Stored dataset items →
** begin **

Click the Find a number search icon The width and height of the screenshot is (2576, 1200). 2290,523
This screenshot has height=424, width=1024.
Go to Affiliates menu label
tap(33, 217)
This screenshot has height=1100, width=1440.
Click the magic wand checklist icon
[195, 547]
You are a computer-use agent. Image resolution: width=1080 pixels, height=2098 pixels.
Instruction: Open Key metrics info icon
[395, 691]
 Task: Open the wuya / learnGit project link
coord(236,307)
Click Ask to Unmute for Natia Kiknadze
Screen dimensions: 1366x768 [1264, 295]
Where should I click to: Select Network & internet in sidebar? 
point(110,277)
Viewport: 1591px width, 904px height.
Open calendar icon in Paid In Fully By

** end **

EXERCISE DETAILS → Select every line of the records above that contains the string "This".

CORRECT RESULT →
This screenshot has height=424, width=1024.
This screenshot has height=1100, width=1440.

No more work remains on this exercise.